Le canadien Barrick va acquérir son concurrent britannique Randgold afin de créer un géant mondial de l'or en Amérique et en Afrique, qui pèsera 18 milliards de dollars de capitalisation boursière.

Patrice Novotny AGENCE FRANCE-PRESSE

Pour cette opération, le groupe basé à Toronto, premier producteur mondial, va émettre de nouvelles actions, qui seront échangées aux actuels propriétaires de Randgold contre leurs titres dans la compagnie basée dans l'île anglo-normande de Jersey, sur la base de 6 128 nouvelles actions Barrick pour chaque action Randgold, ont annoncé lundi ces sociétés dans un communiqué commun.

Au cours de clôture de Barrick vendredi soir, cela valorise Randgold à quelque 6 milliards de dollars.

Une fois cet échange effectué, les actuels actionnaires de Barrick possèderont 66,6 % de la société Barrick agrandie, tandis que ceux de Randgold détiendront 33,4 % des titres.

Barrick produit du métal jaune notamment en Amérique (Argentine, Canada, États-Unis, Pérou et République dominicaine) tandis que Randgold est présent surtout en Afrique (Côte d'Ivoire, Mali et République démocratique du Congo). Outre l'or, Barrick exploite aussi des mines de cuivre au Chili, en Arabie Saoudite et en Zambie.

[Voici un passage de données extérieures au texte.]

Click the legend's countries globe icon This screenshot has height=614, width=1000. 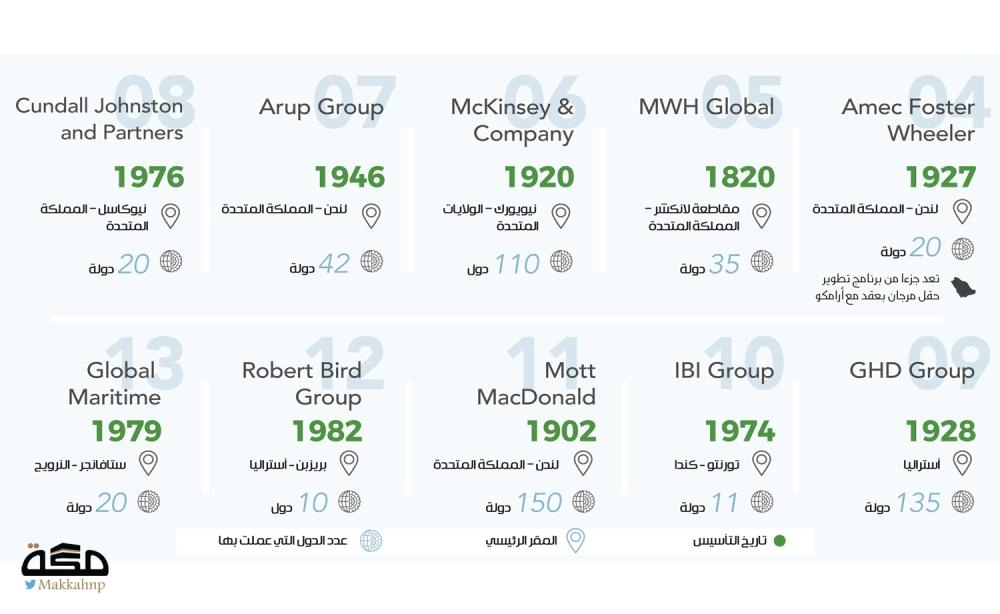pyautogui.click(x=370, y=541)
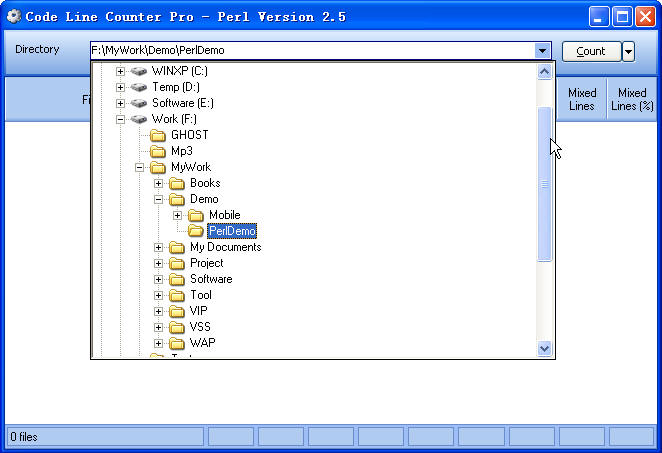Click the Software (E:) drive icon
The width and height of the screenshot is (662, 453).
(139, 103)
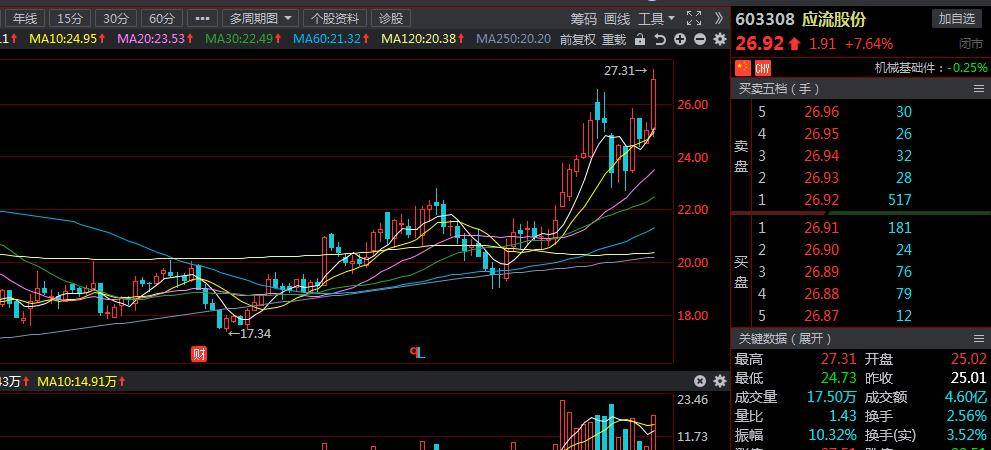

« Les conseils d'administration de Barrick et Randgold pensent que cette fusion va créer une entreprise leader de l'or, avec la plus grande concentration de mines de haut niveau, les coûts les plus réduits parmi les grands acteurs du secteur et des actifs variés dans plusieurs des principales régions aurifères du monde », ont-ils expliqué dans leur communiqué.

En se basant sur les résultats de 2017, la nouvelle société Barrick réaliserait un chiffre d'affaires annuel de 9,7 milliards de dollars et un bénéfice brut d'exploitation ajusté de 4,7 milliards de dollars.

« Décisions difficiles »

L'acquisition est prévue pour être bouclée dès le premier trimestre 2019, une fois obtenu les accords des actionnaires des deux groupes et des autorités de régulation. Le président exécutif de Barrick, John Thornton, conservera son poste tandis que le directeur général de Randgold, Mark Bristow, prendra la direction exécutive de la société Barrick agrandie.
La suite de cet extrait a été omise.